▶ _Exercise prompt_
Among the records below, find the line that has "Where should I click to: Click the Приглашения"; from there, give the lines again exactly, and stop after the line that has "Click the plus".

▶ _Source material_
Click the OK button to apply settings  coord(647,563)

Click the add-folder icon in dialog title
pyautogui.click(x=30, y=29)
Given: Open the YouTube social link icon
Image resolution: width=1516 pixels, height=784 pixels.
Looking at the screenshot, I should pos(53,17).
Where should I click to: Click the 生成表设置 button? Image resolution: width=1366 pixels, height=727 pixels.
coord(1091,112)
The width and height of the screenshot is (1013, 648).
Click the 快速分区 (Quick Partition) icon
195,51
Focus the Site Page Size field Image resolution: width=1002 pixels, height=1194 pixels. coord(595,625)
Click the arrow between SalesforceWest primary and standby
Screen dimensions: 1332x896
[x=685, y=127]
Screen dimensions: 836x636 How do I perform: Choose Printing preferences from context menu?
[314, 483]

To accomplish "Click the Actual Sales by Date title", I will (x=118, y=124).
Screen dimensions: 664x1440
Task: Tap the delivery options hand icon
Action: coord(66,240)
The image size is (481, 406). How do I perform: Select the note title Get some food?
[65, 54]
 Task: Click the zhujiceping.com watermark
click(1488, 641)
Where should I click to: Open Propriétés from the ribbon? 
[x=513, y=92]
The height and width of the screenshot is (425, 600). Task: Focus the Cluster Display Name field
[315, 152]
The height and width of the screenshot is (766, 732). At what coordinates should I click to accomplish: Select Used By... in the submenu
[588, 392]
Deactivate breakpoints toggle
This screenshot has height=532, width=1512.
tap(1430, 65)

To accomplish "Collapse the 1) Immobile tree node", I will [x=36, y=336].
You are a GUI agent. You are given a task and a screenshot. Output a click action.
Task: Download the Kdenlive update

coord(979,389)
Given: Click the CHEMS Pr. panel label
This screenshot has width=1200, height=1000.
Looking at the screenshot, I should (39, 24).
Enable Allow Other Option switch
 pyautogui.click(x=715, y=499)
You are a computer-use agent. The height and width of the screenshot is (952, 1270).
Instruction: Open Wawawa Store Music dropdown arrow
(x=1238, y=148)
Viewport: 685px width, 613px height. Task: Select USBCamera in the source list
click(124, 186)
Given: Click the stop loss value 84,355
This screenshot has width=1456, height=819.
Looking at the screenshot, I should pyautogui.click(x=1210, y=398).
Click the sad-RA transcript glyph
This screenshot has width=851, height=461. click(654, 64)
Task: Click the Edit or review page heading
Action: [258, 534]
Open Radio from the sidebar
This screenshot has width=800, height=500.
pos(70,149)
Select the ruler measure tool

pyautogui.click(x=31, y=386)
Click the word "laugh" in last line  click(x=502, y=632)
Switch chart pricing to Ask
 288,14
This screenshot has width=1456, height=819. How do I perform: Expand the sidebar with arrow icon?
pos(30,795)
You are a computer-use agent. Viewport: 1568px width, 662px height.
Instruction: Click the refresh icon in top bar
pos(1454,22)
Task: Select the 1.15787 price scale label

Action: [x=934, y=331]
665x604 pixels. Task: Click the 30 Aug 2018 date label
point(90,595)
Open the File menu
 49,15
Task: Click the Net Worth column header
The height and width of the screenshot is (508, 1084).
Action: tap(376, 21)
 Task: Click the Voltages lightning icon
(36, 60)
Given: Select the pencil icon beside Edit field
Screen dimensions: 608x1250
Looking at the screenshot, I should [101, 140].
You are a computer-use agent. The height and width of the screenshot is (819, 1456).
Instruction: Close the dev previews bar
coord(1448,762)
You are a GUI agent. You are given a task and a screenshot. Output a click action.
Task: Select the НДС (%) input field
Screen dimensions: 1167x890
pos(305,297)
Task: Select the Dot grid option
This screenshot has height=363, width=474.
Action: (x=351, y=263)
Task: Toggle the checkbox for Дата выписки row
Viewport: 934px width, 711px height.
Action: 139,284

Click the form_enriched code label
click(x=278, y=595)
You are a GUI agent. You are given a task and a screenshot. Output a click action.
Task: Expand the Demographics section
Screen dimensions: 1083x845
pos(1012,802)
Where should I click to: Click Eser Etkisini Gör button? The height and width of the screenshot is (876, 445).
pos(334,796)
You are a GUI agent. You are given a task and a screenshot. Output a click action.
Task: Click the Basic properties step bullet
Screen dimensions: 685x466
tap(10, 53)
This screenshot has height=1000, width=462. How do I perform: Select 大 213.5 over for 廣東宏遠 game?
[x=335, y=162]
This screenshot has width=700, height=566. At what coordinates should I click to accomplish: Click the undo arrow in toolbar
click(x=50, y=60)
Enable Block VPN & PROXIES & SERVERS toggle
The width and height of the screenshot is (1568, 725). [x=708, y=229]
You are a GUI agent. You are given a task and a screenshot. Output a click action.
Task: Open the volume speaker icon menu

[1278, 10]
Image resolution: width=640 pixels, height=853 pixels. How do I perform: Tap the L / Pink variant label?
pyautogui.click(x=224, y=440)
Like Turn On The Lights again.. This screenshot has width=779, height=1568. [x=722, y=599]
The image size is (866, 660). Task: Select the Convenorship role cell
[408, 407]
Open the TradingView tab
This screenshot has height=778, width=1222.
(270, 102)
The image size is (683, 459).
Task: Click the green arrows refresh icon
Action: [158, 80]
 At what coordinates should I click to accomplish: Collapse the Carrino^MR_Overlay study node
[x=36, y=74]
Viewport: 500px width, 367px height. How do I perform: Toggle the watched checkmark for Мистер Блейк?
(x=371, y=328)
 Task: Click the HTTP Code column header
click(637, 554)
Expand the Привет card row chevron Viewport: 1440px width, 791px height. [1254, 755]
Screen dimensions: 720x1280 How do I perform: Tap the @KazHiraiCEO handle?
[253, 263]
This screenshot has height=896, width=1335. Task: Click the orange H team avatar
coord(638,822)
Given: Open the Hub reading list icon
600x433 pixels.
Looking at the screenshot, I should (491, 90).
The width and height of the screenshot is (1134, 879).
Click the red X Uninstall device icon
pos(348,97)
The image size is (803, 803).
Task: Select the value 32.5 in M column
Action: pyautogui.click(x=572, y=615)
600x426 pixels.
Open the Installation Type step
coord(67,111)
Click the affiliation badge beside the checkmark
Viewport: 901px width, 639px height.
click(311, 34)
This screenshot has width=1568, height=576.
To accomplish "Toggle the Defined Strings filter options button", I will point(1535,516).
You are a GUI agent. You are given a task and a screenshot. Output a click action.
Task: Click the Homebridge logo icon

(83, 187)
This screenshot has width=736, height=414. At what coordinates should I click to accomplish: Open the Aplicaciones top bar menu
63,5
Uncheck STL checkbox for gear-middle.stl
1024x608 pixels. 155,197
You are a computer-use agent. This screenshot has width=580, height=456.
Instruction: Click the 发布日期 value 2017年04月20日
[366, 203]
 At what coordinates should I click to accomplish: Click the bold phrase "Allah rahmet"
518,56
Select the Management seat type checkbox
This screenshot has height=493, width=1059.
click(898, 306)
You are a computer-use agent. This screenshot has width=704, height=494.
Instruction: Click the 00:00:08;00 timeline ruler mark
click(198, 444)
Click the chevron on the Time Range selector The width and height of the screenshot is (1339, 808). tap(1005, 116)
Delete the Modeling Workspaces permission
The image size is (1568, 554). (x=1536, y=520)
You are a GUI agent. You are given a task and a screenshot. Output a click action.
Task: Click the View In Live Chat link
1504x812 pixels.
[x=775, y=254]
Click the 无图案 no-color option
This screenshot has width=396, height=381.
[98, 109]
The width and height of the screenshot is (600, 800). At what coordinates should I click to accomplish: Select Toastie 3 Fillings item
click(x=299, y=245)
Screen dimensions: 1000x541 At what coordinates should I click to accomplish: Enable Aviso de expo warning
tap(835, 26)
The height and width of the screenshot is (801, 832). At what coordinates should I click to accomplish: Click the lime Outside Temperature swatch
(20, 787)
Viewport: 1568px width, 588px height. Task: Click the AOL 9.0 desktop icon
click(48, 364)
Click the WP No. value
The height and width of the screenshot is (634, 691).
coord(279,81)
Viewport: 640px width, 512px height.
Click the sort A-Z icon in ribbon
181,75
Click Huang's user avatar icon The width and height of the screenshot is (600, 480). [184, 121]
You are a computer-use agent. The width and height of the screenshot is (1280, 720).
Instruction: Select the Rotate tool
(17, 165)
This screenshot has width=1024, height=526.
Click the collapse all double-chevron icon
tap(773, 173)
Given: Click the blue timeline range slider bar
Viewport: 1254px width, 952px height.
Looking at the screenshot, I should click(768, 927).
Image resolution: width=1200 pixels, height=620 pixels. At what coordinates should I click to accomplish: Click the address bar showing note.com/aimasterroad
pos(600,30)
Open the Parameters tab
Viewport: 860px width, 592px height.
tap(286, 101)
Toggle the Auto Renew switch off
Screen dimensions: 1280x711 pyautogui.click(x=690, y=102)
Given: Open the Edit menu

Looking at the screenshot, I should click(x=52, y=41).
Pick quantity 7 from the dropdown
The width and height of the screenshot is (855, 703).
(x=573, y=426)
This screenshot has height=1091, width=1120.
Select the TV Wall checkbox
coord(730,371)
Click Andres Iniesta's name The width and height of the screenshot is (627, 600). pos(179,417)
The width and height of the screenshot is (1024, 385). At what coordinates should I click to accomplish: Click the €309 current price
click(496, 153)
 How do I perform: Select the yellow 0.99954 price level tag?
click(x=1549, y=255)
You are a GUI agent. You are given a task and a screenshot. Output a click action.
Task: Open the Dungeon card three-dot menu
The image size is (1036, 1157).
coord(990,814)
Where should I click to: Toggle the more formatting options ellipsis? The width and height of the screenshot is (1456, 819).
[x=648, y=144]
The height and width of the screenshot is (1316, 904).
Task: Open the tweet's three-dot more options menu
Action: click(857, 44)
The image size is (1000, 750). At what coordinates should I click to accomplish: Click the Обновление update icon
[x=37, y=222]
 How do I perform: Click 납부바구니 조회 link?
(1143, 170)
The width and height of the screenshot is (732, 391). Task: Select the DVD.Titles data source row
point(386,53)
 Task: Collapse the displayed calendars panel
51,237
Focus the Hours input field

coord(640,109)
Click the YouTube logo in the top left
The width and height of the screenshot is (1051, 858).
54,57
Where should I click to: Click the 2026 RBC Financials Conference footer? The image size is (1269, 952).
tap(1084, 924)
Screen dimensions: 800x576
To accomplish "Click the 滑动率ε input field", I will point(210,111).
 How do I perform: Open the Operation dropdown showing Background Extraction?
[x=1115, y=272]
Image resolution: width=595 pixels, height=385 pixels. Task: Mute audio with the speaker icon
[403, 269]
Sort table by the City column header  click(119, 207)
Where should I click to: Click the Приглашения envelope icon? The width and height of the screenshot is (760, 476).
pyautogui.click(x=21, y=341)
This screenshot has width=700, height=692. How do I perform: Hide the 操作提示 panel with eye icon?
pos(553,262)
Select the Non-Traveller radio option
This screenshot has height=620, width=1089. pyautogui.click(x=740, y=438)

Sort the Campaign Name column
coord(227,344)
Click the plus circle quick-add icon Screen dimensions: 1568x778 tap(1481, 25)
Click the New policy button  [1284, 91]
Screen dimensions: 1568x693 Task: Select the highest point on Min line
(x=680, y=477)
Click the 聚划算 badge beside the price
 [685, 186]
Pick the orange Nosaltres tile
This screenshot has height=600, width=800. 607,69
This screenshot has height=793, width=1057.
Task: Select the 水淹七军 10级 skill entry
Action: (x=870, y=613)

▶ _Answer box_
Where should I click to: Click the Приглашения envelope icon? The width and height of the screenshot is (760, 476).
pyautogui.click(x=21, y=341)
This screenshot has width=700, height=692. How do I perform: Hide the 操作提示 panel with eye icon?
pos(553,262)
Select the Non-Traveller radio option
This screenshot has height=620, width=1089. pyautogui.click(x=740, y=438)

Sort the Campaign Name column
coord(227,344)
Click the plus circle quick-add icon Screen dimensions: 1568x778 tap(1481, 25)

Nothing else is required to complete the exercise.